As a child, despite her voracious love of literature, Gregorio was encouraged to study science, and she later went to medical school. “I convinced myself that I could do both—that being a doctor and being a person outside of writing would give me the insight and the stories that I wanted to tell.” So Gregorio pursued her day job. “It paid the bills, but I also had a discrete and targeted time to get [writing] done. I’m a procrastinator by nature, and my choice to not pursue writing wholeheartedly allowed me to actually become a writer.”
Gregorio fits her writing into a two-and-a-half hour block at the end of each day.

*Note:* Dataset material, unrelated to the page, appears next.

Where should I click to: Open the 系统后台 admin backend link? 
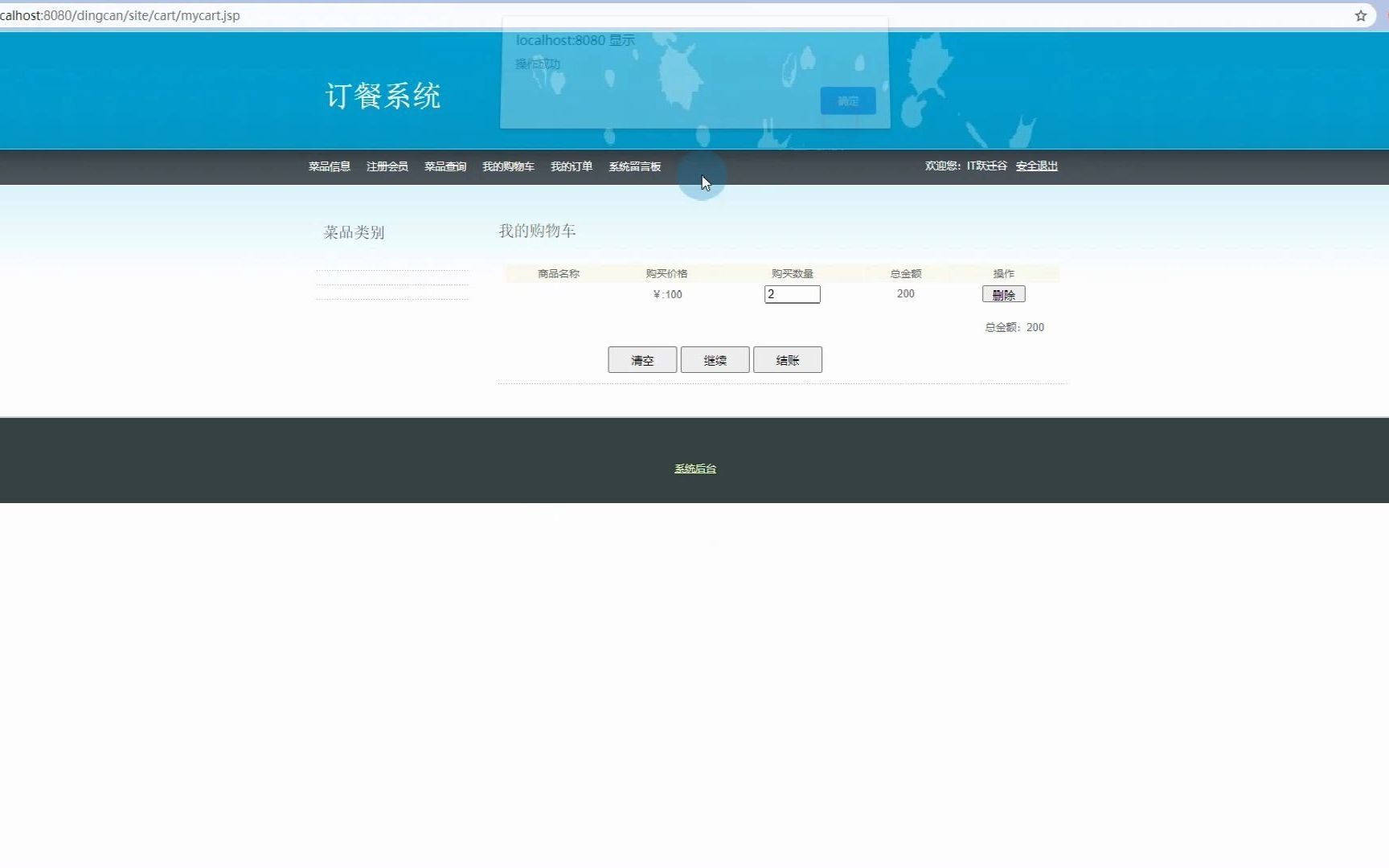(x=694, y=468)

She scrapped her first manuscript, a thinly veiled fictionalized memoir. Eventually, an experience with an intersex patient inspired a new story, which became None of the Above (HarperCollins/Balzer + Bray, Apr.).
The novel follows Kristin Lattimer, a high school senior who discovers that she is intersex (she has both male and female genitalia). Kristin’s classmates’ response to the revelation is to bully her, but Darren, a newfound ally at school, helps her pull through.
Gregorio’s connection to the story motivated her to continue work on the book. “Publishing is scary,” she says. “You have to be persistent and you have to believe in the story you’re telling.” Her belief in the story was strong, and she netted her agent Jessica Regel with a partial manuscript submitted at an SCBWI conference in New Jersey; Regel eventually sold the book to Alessandra Balzer. Working on the book with Balzer and her team proved a valuable experience for Gregorio. “They had a vision that meshed with mine,” she says. “The things we did to the book helped make the characters as three-dimensional as possible.”
Gregorio says she has enjoyed making school visits and hearing from readers across the country, including intersex readers grateful that their story is being told, and cisgender kids who are able to empathize with Kristin.
Since publication, Gregorio has experienced a “basic sense of satisfaction.” Her lifelong dream of being published is now attained, and that accomplishment calms her: “I felt before that I was groping for something, that I was a little unfulfilled, that I had not lived up to a potential that I had.” She adds, “That’s not to say that I don’t want more from a second book.”